STATEMENT

shooting analog film gives me the opportunity to be surprised later by what I might be missing now

I am a photographer who likes to go out and shoot as much as possible. I have learned that it takes my consciousness time to catch up to the photograph. I need time and space between the act of shooting and the act of reviewing to gain clarity. This understanding of my process has allowed me to work fluidly and produce a varied and eclectic body of work with series happening simultaneously. 

Similar to photography, the experience of painting is about discovery and the unexpected. My preferred painting surface is wood panel, but I also create works on canvas and paper.
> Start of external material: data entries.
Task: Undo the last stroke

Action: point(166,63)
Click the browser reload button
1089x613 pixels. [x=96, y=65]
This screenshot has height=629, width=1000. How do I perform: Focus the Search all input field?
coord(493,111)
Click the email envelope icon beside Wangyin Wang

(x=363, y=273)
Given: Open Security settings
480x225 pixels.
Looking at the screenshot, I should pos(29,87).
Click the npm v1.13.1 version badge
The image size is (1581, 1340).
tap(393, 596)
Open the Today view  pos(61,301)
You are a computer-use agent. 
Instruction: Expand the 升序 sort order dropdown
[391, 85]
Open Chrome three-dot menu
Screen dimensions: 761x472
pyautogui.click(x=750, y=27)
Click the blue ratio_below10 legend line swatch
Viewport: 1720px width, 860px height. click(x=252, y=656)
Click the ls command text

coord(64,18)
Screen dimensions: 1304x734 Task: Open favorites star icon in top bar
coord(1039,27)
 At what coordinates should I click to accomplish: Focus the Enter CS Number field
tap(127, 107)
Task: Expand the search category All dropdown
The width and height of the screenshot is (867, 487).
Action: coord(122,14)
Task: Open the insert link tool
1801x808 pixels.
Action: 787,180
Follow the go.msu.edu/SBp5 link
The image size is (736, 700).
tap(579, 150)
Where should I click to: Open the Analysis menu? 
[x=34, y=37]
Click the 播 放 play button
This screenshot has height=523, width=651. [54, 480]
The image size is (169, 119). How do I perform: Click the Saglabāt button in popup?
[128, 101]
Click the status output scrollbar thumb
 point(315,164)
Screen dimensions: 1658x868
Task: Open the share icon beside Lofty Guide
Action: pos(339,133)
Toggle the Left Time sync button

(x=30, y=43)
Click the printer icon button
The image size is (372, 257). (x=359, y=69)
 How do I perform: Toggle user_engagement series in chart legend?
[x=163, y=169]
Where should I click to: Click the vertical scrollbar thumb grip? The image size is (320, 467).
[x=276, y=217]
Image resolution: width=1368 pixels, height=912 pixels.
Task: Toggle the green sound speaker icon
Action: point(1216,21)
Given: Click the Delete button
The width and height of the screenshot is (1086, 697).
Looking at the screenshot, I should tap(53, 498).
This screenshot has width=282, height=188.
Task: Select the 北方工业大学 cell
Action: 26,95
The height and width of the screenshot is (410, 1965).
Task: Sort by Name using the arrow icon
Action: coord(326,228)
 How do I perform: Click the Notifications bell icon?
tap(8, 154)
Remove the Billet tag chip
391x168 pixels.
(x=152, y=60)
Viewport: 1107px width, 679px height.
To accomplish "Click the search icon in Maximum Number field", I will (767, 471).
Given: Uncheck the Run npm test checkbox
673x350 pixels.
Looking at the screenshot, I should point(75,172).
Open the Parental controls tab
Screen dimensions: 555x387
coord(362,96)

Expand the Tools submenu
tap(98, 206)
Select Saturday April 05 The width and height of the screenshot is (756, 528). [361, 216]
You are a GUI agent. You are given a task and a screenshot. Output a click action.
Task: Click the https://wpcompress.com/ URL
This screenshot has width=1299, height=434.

Finished works have been the size of doors or small enough to fit in your wallet. I employ a number of techniques and media including drawing, collage, charcoals, pastels, gauche, oil, and acrylic paint.

Currently, I am making work with clear historical references but with many liberties taken. My current series riffs on classic tropes of the bather and the odalisque. Biomorphic figures are placed in a sparse landscape, often alone and exposed on the horizon line, sometimes contained in a box, sometimes falling beyond the border of the painting. The process is intuitive mostly; I prefer to let the piece dictate to me rather than trying to force my will upon the piece or the process. My photo work is also informed by history and the great pioneers of the medium with special nods to Edward Weston, Guy Bourdain, Man Ray, and Erwin Blumenfeld.

In short: I am hoping for a surprise. I feel most at home with asymmetry and imbalance, experiments, and happy accidents. I want what I do not (and cannot) see—seeing as not-seeing. I am chasing and aiming for that narrow and magical space just before one overshoots and misses the mark.